» **Exercise instructions**: Beginning at the first line of the material, output each line exactly until you reach and include the line containing "[Follow WTTW News on Bluesky] (662, 80)". Leave every picture out.

» **Source material**:
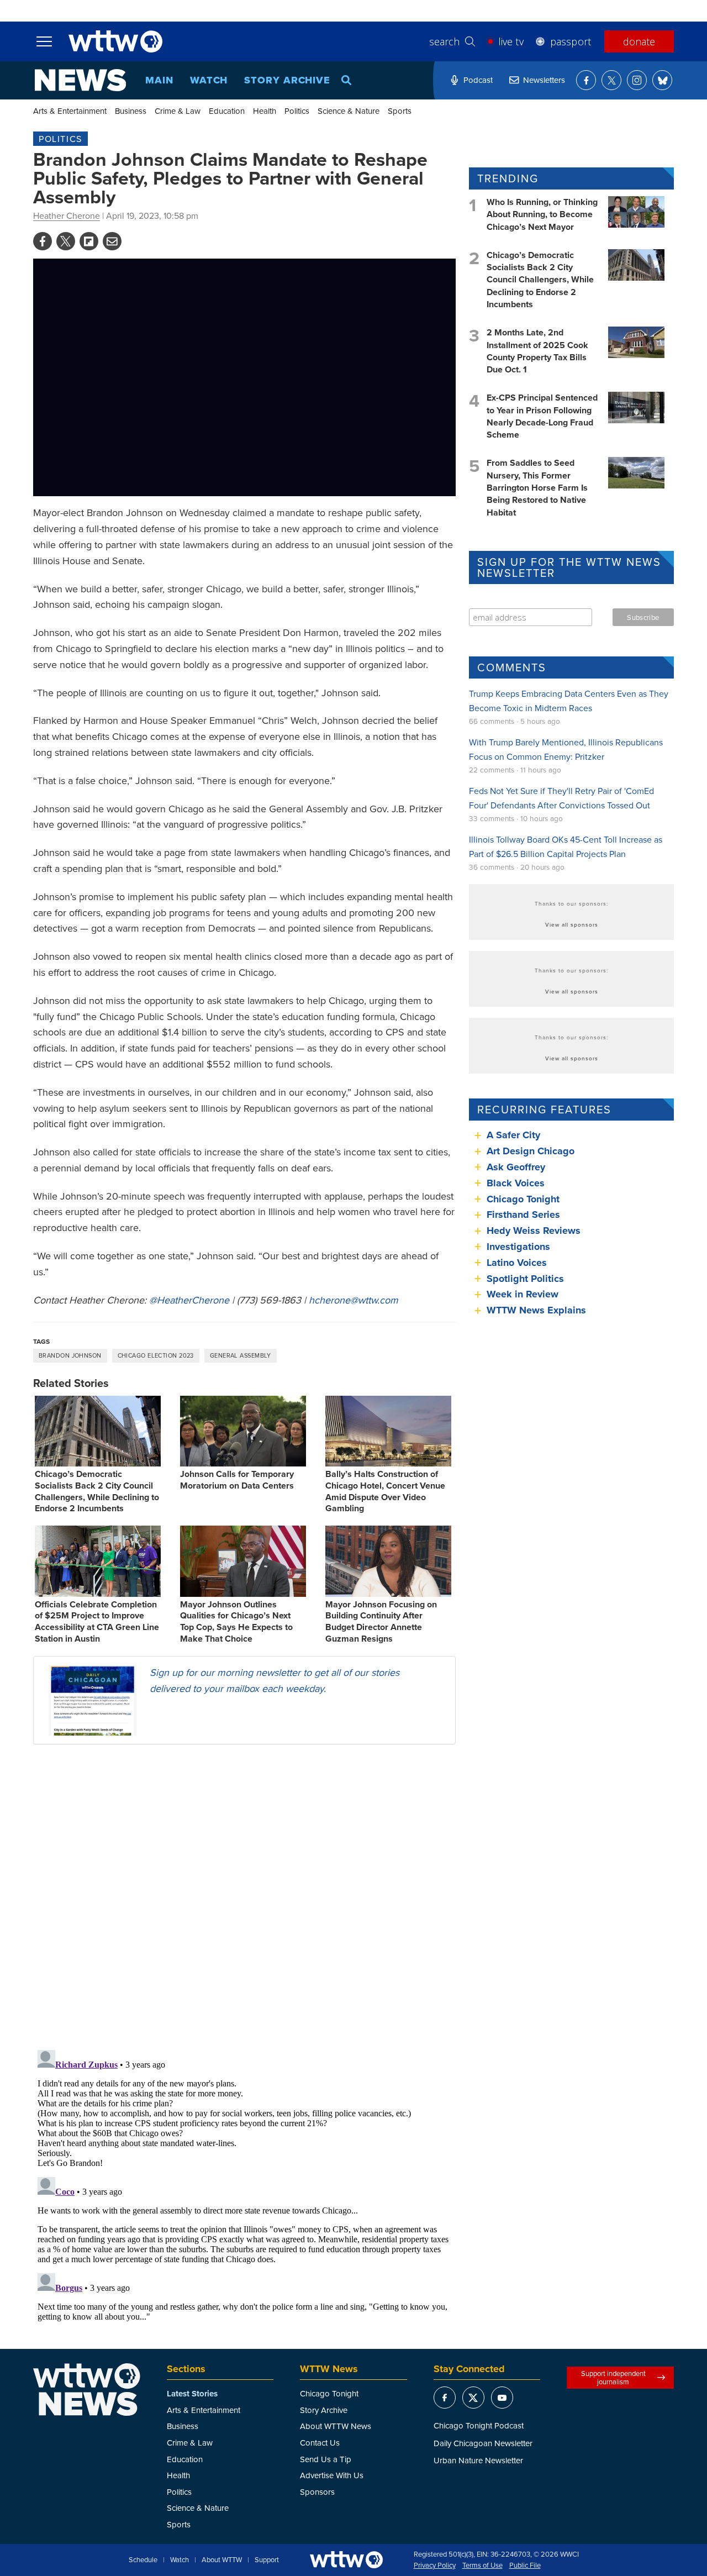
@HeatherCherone (189, 1300)
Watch (209, 80)
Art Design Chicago (530, 1151)
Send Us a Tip (325, 2459)
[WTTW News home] (80, 80)
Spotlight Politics (525, 1278)
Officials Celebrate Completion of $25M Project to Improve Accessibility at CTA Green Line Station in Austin (97, 1621)
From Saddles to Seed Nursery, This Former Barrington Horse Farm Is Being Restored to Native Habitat (537, 487)
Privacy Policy (435, 2565)
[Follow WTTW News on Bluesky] (662, 80)
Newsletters (544, 80)
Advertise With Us (331, 2475)
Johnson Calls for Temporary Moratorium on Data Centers (237, 1480)
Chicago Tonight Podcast (479, 2425)
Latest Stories (192, 2394)
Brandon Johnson (70, 1355)
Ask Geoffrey (516, 1167)
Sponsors (317, 2492)
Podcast (478, 80)
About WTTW (222, 2560)
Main (159, 80)
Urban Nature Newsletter (478, 2460)
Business (130, 111)
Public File (525, 2565)
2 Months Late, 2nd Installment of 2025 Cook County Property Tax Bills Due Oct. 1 (537, 351)
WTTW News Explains (538, 1310)
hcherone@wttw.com (353, 1300)
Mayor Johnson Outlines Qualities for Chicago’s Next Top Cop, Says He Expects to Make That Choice (236, 1621)
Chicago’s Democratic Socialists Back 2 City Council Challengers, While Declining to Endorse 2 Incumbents (97, 1491)
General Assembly (240, 1355)
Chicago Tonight (523, 1199)
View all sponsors (571, 924)
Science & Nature (348, 111)
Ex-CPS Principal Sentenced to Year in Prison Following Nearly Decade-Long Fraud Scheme (542, 416)
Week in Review (522, 1294)
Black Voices (516, 1183)
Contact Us (320, 2442)
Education (227, 111)
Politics (296, 111)
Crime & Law (178, 111)
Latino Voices (517, 1262)
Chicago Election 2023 (156, 1355)
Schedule (143, 2560)
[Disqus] (244, 1896)
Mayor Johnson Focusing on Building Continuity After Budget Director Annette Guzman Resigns (381, 1621)
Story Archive (287, 80)
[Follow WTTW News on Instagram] (637, 80)
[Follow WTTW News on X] (611, 80)
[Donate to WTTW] (346, 2559)
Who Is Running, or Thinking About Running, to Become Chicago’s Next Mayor (542, 214)
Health (264, 111)
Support (267, 2560)
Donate (639, 41)
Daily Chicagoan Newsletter (483, 2443)
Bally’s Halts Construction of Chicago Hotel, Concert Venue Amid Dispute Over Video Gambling (385, 1491)
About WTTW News (335, 2426)
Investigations (518, 1246)
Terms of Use (482, 2565)
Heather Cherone (66, 215)
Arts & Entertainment (70, 111)
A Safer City (513, 1135)
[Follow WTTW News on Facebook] (586, 80)
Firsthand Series (523, 1214)
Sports (399, 111)
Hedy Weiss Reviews (534, 1230)
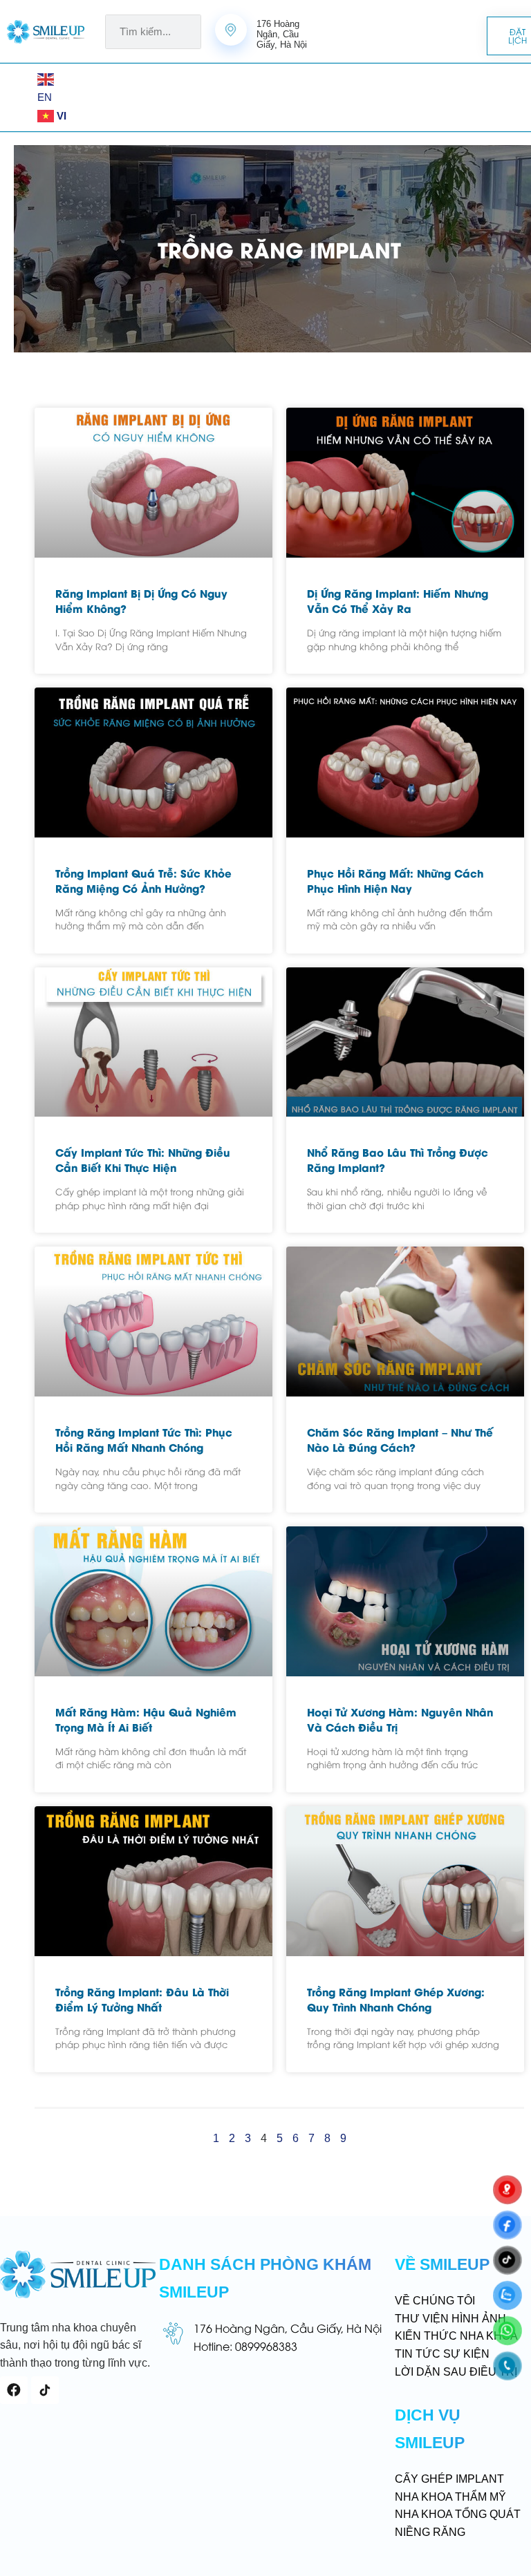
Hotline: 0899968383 (245, 2346)
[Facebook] (14, 2390)
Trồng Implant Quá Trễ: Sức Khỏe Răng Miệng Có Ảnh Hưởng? (143, 880)
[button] (24, 97)
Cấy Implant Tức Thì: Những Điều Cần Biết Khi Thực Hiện (142, 1159)
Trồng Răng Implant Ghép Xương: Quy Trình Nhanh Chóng (396, 1999)
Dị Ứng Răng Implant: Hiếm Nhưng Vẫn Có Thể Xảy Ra (397, 600)
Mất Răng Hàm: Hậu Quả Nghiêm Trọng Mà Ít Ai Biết (145, 1719)
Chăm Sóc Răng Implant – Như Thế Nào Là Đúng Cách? (400, 1439)
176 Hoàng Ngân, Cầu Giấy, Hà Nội (288, 2328)
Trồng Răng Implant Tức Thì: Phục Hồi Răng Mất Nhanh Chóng (143, 1439)
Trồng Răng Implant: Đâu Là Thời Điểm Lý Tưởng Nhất (142, 1999)
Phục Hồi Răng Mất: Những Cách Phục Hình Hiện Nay (395, 880)
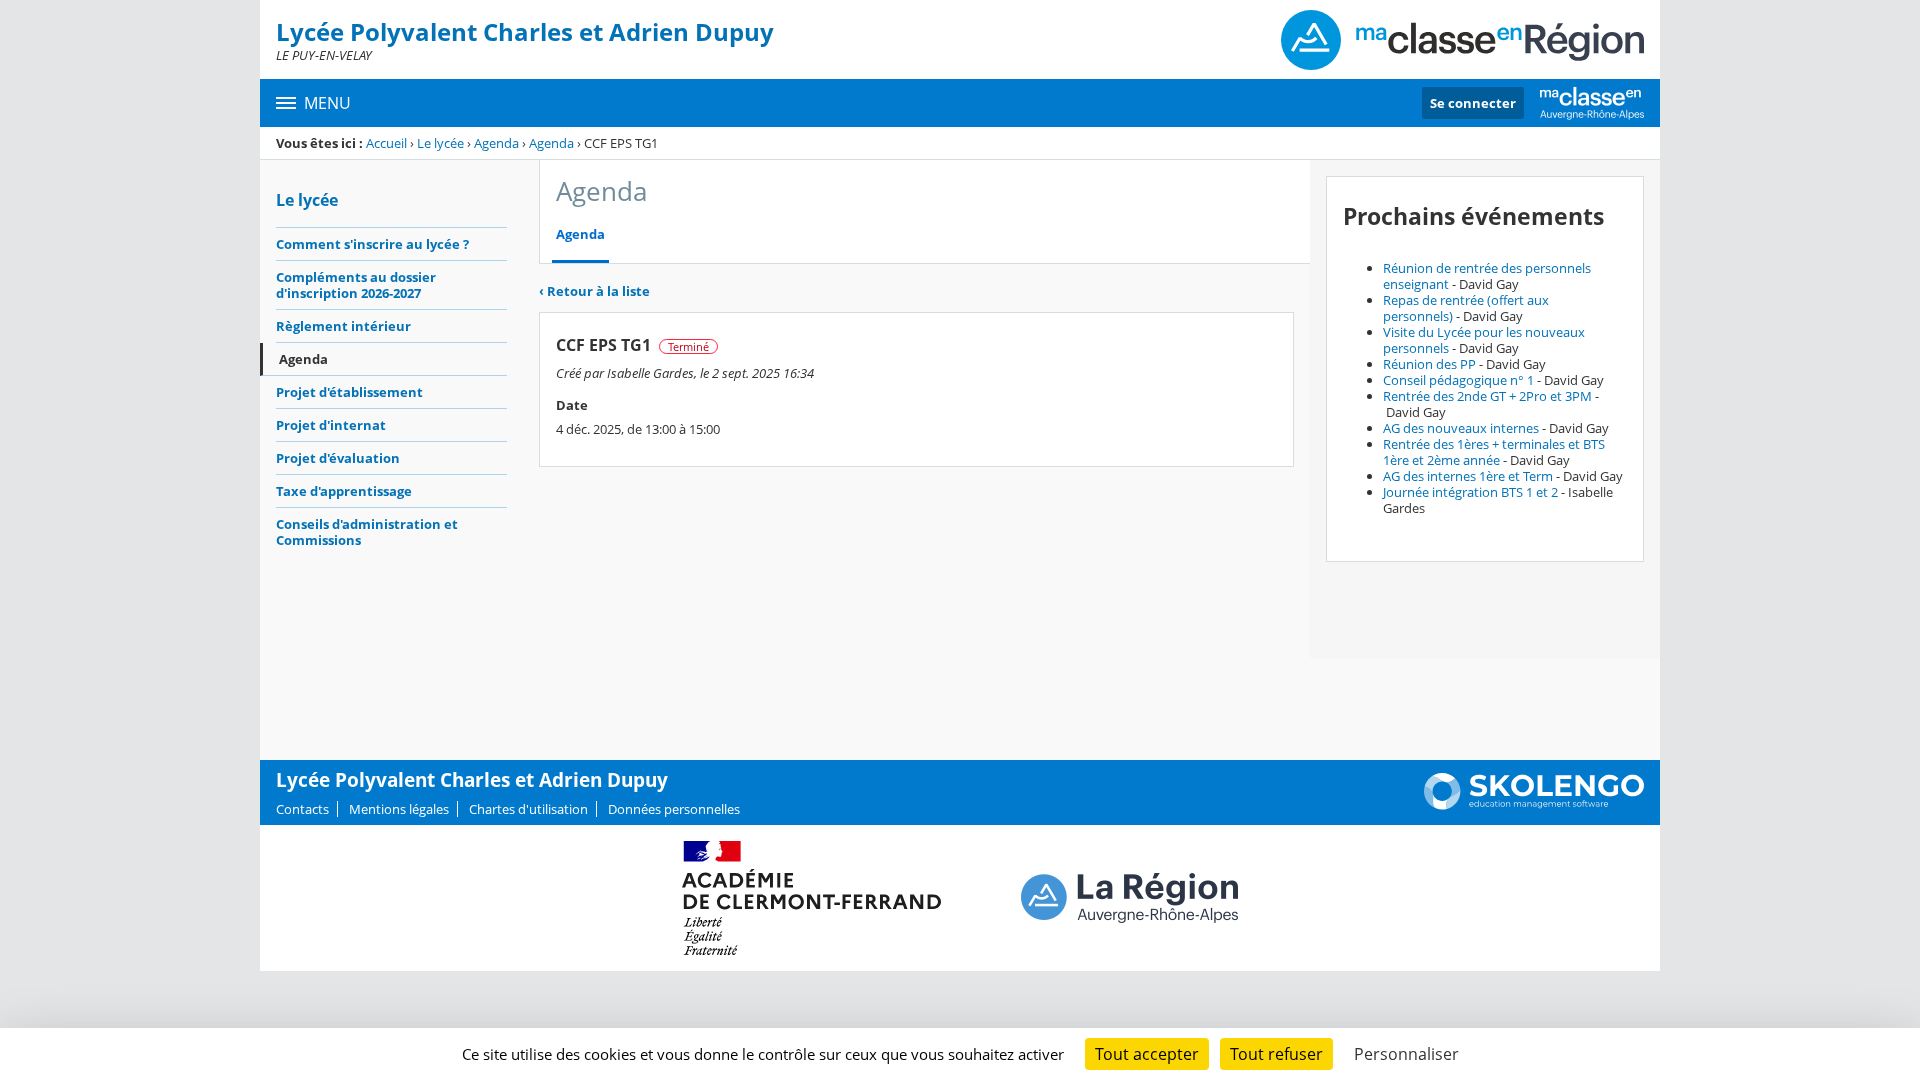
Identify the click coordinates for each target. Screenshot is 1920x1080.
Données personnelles (674, 809)
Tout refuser (1276, 1054)
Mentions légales (399, 809)
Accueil (386, 143)
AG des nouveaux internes (1461, 428)
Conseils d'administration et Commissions (367, 532)
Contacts (302, 809)
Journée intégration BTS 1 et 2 (1470, 492)
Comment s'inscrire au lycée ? (372, 244)
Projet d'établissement (349, 392)
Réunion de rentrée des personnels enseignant (1487, 276)
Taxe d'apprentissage (344, 491)
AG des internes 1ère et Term (1468, 476)
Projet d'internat (331, 425)
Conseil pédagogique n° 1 (1458, 380)
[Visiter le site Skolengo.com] (1534, 805)
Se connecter (1473, 103)
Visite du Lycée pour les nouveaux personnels (1484, 340)
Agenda (496, 143)
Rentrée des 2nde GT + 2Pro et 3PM (1487, 396)
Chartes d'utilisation (528, 809)
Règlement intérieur (343, 326)
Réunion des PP (1429, 364)
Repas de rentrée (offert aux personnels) (1466, 308)
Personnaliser (1406, 1054)
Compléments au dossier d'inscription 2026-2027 (356, 285)
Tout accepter (1147, 1054)
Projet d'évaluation (338, 458)
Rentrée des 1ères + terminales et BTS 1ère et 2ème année (1494, 452)
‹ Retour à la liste (594, 291)
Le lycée (440, 143)
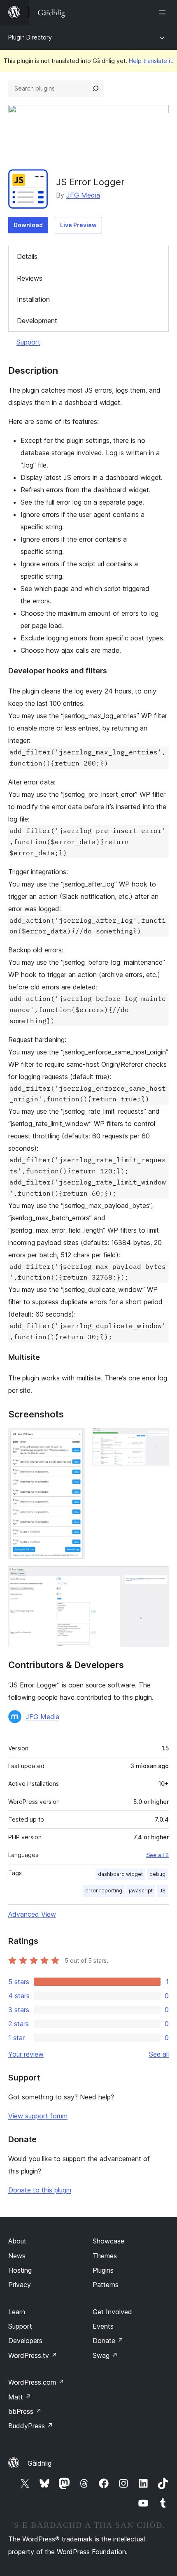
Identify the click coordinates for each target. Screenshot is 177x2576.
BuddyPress (30, 2426)
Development (37, 320)
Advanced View (32, 1914)
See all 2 (157, 1855)
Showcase (108, 2241)
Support (28, 342)
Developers (25, 2340)
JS (162, 1890)
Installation (33, 299)
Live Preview (78, 224)
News (17, 2256)
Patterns (106, 2284)
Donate (108, 2340)
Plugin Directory (30, 37)
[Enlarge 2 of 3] (158, 1439)
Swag (105, 2355)
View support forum (38, 2116)
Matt (19, 2397)
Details (27, 256)
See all (159, 2054)
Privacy (19, 2284)
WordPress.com (36, 2382)
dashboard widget (120, 1874)
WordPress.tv (32, 2355)
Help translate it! (151, 60)
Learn (16, 2312)
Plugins (103, 2270)
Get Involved (112, 2312)
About (17, 2241)
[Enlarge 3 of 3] (158, 1577)
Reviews (29, 278)
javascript (141, 1890)
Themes (105, 2256)
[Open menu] (164, 12)
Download (28, 224)
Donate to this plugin (39, 2190)
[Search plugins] (95, 88)
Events (103, 2326)
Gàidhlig (39, 2463)
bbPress (25, 2411)
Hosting (20, 2270)
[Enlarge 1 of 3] (74, 1439)
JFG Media (83, 195)
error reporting (103, 1890)
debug (157, 1874)
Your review (26, 2054)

» **Solution for this problem**:
@HeatherCherone (189, 1300)
Watch (209, 80)
Art Design Chicago (530, 1151)
Send Us a Tip (325, 2459)
[WTTW News home] (80, 80)
Spotlight Politics (525, 1278)
Officials Celebrate Completion of $25M Project to Improve Accessibility at CTA Green Line Station in Austin (97, 1621)
From Saddles to Seed Nursery, This Former Barrington Horse Farm Is Being Restored to Native Habitat (537, 487)
Privacy Policy (435, 2565)
[Follow WTTW News on Bluesky] (662, 80)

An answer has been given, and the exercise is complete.